Quando parliamo di Lui parliamo sempre della nostra esperienza di Lui, mai di
Lui, perché Dio è, anche per noi, l’in-definito, l’in-finito, cioè colui che
sta sempre oltre i nostri limiti.
Bestemmia
Dio quando la gente arriva a conoscere la “cruna di un ago” e dice: “Questo è
Dio”. Bestemmia Dio, quando usa Dio per scopi politici, per rappresaglie, per
interessi religiosi, per fare seguaci, per legare a sé le persone, per
sottometterle a qualche autorità, riducendolo a qualche pratica religiosa. Di
fronte a Lui tutti dobbiamo solo inchinarci e fare silenzio: perché Lui è
Santo, è Altro, è Oltre.
«Venga il tuo
regno: si realizzi, si compia, in me ciò che tu vuoi».
In
tutte le culture c’è il desiderio di un regno di pace, di giustizia, di verità.
Anche
nell’Antico Testamento c’era questa speranza. Dapprima il popolo la pose su di un
re che avrebbe eseguito, applicato, manifestato la giustizia di Dio. Ma nessun
re era così! Poi si affidò ai sacerdoti e al culto del tempio, ma il culto,
senza la conversione del cuore, è stato inefficace. Quindi si pose in attesa di
un intervento diretto di Dio (apocalissi).
Una piccola parte, una minoranza, voleva instaurare questo regno con la forza (gli zeloti) o con la fedele osservanza delle
leggi (i farisei). Poi venne Gesù che
non disse più: “Il regno verrà!”, ma:
“Il regno è vicino” (Mc 1,15). È
vicino a noi, perché il regno è la possibilità che abbiamo di instaurare la
signoria di Dio in noi stessi. Noi soli possiamo trasformare questa possibilità
in realtà, possiamo permettere al regno di realizzarsi, di accadere: rendendolo
manifesto con la nostra vita, con le nostre scelte, con i nostri pensieri.
Altrimenti, pur essendo una possibilità reale, vicina, a portata di mano,
rimane non realizzata.

- **RECORD**:
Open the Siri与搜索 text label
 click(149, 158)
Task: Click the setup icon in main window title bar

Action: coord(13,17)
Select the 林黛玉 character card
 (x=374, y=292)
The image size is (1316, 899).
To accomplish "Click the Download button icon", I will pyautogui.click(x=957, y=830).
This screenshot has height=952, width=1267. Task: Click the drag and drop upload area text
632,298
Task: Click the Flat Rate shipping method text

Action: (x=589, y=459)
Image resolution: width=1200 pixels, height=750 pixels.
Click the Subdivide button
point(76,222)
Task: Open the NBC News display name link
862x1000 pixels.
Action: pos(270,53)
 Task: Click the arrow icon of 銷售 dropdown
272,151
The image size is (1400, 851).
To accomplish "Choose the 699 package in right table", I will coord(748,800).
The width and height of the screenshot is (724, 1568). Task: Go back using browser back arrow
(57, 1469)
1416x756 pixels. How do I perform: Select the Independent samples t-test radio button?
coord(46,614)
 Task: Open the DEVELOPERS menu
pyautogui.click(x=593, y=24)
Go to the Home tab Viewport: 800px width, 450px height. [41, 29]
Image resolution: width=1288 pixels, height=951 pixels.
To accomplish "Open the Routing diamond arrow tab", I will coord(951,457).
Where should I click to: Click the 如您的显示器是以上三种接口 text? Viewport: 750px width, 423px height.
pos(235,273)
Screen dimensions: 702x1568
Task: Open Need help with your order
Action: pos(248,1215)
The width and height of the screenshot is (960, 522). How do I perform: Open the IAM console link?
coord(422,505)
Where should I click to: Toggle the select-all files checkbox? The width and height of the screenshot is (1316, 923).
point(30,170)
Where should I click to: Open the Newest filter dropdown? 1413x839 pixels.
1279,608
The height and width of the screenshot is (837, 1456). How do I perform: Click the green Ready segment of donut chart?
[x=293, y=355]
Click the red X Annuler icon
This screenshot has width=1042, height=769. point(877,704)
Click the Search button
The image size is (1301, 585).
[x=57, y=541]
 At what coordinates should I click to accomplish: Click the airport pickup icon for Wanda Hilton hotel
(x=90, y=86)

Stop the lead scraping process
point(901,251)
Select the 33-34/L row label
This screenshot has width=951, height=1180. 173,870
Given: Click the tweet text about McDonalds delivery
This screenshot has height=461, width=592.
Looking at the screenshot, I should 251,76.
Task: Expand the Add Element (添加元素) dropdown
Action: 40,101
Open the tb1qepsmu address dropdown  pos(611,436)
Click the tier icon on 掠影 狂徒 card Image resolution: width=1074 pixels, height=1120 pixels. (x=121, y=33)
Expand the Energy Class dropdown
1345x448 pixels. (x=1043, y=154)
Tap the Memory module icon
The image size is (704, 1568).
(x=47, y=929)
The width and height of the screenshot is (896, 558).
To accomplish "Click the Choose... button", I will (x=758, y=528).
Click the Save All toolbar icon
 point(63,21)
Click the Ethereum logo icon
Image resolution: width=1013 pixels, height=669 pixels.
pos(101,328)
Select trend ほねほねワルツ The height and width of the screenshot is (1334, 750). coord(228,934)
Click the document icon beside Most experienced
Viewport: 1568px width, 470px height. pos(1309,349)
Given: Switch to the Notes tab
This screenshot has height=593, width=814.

- **ESERCIZI DA SVOLGERE**:
(a) Ricopia il brano sul regno di Dio da "Quando parliamo di" giù fino a "Altro, è Oltre.".
(b) Nel brano sul regno di Dio, a chi si affidò il popolo dopo aver riposto la propria speranza in un re?
(c) Prosegui il brano sul regno di Dio a partire dall'ultima frase riportata.

- **SOLUZIONI**:
(a)
Quando parliamo di Lui parliamo sempre della nostra esperienza di Lui, mai di
Lui, perché Dio è, anche per noi, l’in-definito, l’in-finito, cioè colui che
sta sempre oltre i nostri limiti.
Bestemmia
Dio quando la gente arriva a conoscere la “cruna di un ago” e dice: “Questo è
Dio”. Bestemmia Dio, quando usa Dio per scopi politici, per rappresaglie, per
interessi religiosi, per fare seguaci, per legare a sé le persone, per
sottometterle a qualche autorità, riducendolo a qualche pratica religiosa. Di
fronte a Lui tutti dobbiamo solo inchinarci e fare silenzio: perché Lui è
Santo, è Altro, è Oltre.

(b) Ai sacerdoti e al culto del tempio.

(c)
Quando
ci impegniamo a far diventare la nostra vita più vera, il regno di Dio avviene
in noi. Quando il nostro amore diventa meno possessivo e condizionante, quando
diventiamo più aperti e meno giudicanti, il regno avviene in noi. Quando nel nostro
ambiente lottiamo contro l’ingiustizia, quando alziamo la voce di fronte alle
ipocrisie, quando non permettiamo agli altri di umiliarci e di umiliare, allora
il regno avviene in noi. Quando ci esponiamo, quando non ci tiriamo indietro di
fronte alle sfide, ai conflitti, al male che ci si oppone, quando mettiamo in
gioco la nostra vita per la solidarietà, la comunione, la verità, il regno avviene
in noi.
Ogni
volta che noi preghiamo “venga il tuo
regno” stiamo chiedendo a Dio che faccia di noi il suo strumento, che ciò
che Lui vuole, si realizzi attraverso di noi.
«Dacci ogni
giorno il pane quotidiano».
Gesù
dovette usare l’espressione “lehem huqi”
che vuol dire il “pane che costruisce”.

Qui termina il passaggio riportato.